2002 Subaru Impreza 2.5 TS Wagon towing capacity?

I am moving from Utah to Vermont and driving my 2002 Subaru Impreza 2.5 TS Wagon (automatic). I would like to know if it would be wise to have a towing hitch attached to the frame of my car so I could tow a small trailer for the move. Would it be too hard on the overall life of the car?

Yes…Your car does not HAVE a “frame”…What does your owners manual say? You would be better off renting a U-haul truck and tow the CAR…

Very good advice Caddyman. A 4 cylinder vehicle with no frame is not a candidate for a tow hitch.

I can’t afford $2,000.00 for a u-haul, I’m moving for college and thought it might be ok for only a mattress on an aluminum trailer; but that sounds like a bad idea so would attaching my mattress to the to of the car for a 2,000 mile drive be just as stupid?

Subaru doesn’t supply hitches for the sedans or recommend towing and so it is not suggested or recommended and there is no offficial approval. Warranty could be affected by any towing.” -Cars.com

That being said, why can I tow 2400 lbs with my 2002 Forester if it’s pretty much the same engine? Is it all about the frame?

If I were you, I’d just get a new cheap mattress.

Ship the mattress…Bedding companies do it all the time.

IF, again, IF you can get someone to install a hitch, you can buy (craigslist) very small “Utility Trailers” that weigh less than 300#. They are not enclosed, the cargo must be wrapped very carefully to avoid water damage…But as long as your TOTAL trailer weighs less than 800 pounds, your Subaru should be able to handle it…Keep the load as low as possible to minimize wind drag. Have a spare tire and wheel for the trailer…

I believe I googled 2K tow weight, whether Subaru makes the hitch or not…
Contrary to popular opinion, all uni-body are frame less in the traditional sense but have (including Subarus) welded sub frames or reinforcement channels and can tow substantial amounts (Jeep Cherokee/Ridgeline etc. 5K lbs). They just don’t look the part and can make some stiffer than traditional framed vehicles. It’s all in the engineering.
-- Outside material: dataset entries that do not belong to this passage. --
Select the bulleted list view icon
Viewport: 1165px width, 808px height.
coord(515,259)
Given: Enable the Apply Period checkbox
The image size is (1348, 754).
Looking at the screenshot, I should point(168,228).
If you can find a hitch that fits, and if it indeed does have a rating of 2K, I would have NO problem towing up to 1000 lbs. I just have a personal limit of half the weight of the car regardless for vehicles not specifically designed for the task. It will tow more safely than a fwd car rated for the same.
So don’t be afraid of a frame less vehicle…yes you CAN, but stay well under limit IMO, to be safe.
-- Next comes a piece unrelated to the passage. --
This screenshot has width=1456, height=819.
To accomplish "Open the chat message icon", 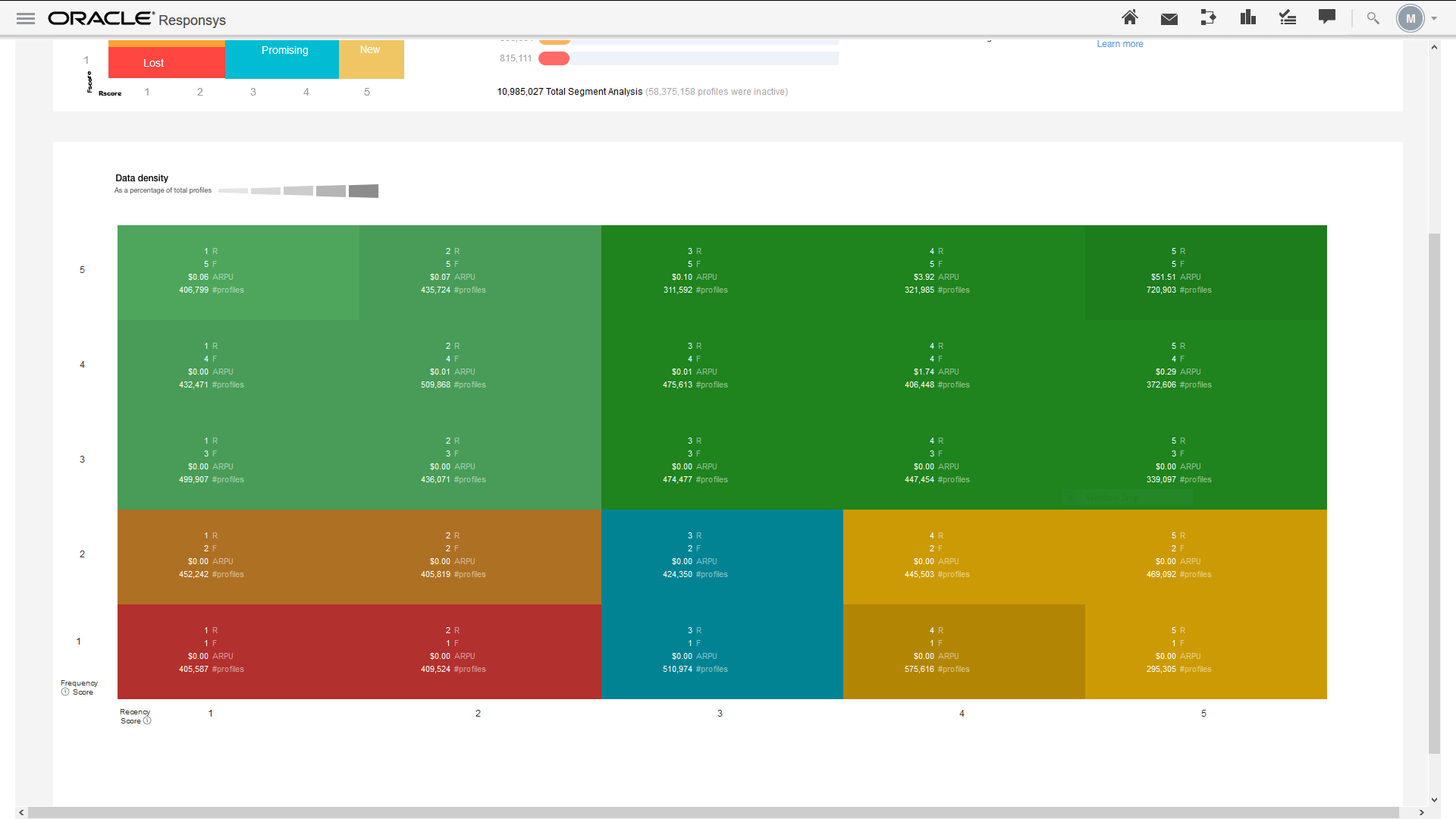I will pos(1327,17).
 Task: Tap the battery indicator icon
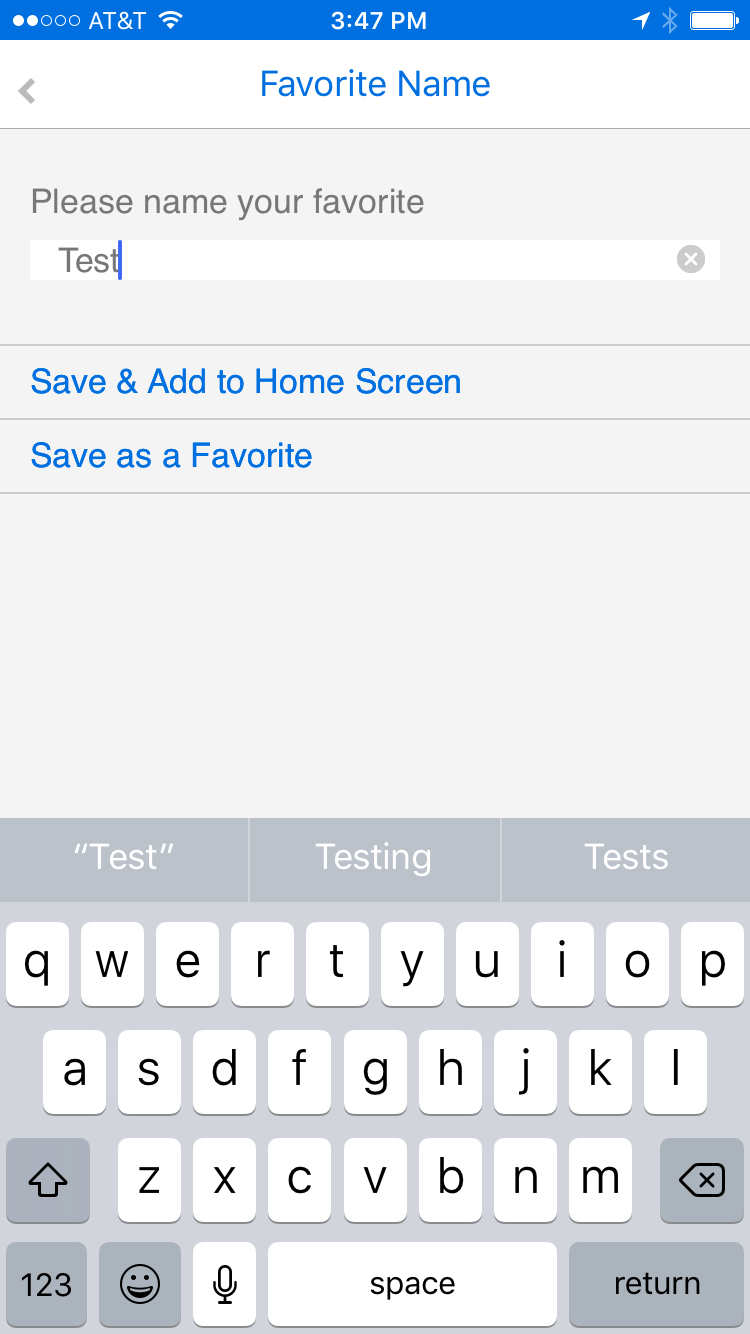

No, it is not good advice because if it is towed, you will destroy the AWD mechanism.

Vehicles like this need to be transported on a flat-bed.
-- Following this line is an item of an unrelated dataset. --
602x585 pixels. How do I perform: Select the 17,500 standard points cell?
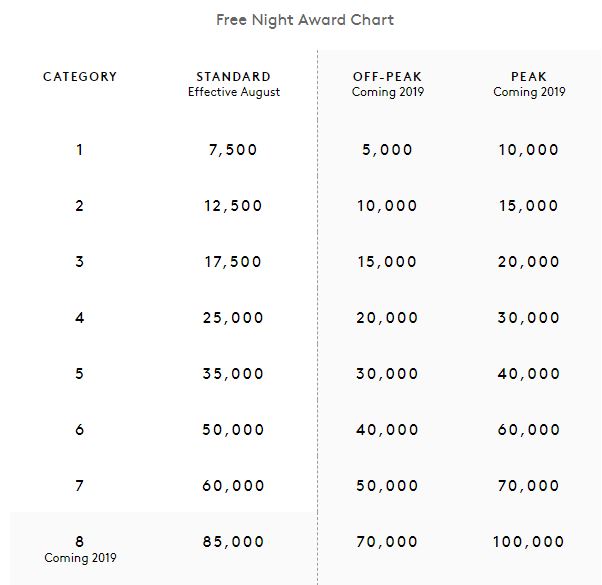point(233,262)
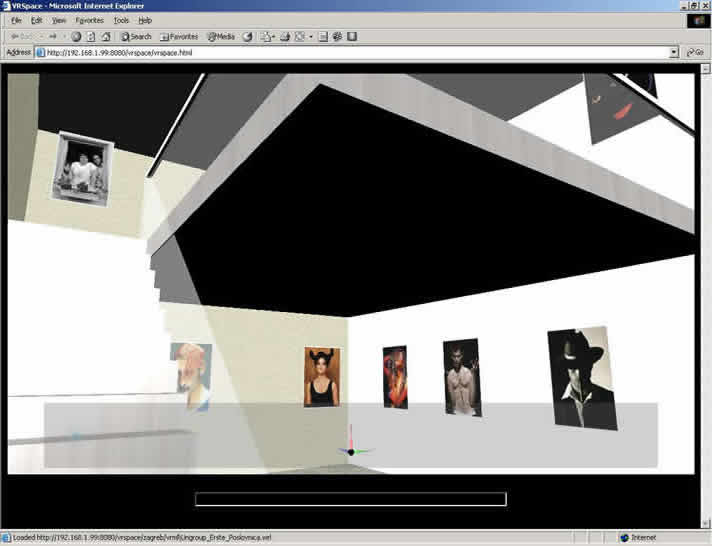Click the Back navigation button
The width and height of the screenshot is (712, 546).
click(20, 36)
I would not worry. Subaru’s have excellent towing capacity for their size. Subaru’s in general are rated between 2000lbs to 3000 lbs capacity with proper hitch. The owners manual will give the skinny, if you do not have look at my.subaru.com

Sorry. It is good advice. It’s common knowledge that AWD vehicles need to be towed on an auto-transport trailer with all 4 wheels up. Caddyman knows this as well. A flat bed truck is way too expensive to make a move cross country.

By the way, a utility trailer is a great investment to have around for unexpected transport of stuff you just don’t want or can’t fit in your car.

I’m not disputing whether Caddyman knows this or not.
If the OP is not aware of this information, just reading the words, “tow the CAR”, could lead the OP to do something that is potentially very expensive.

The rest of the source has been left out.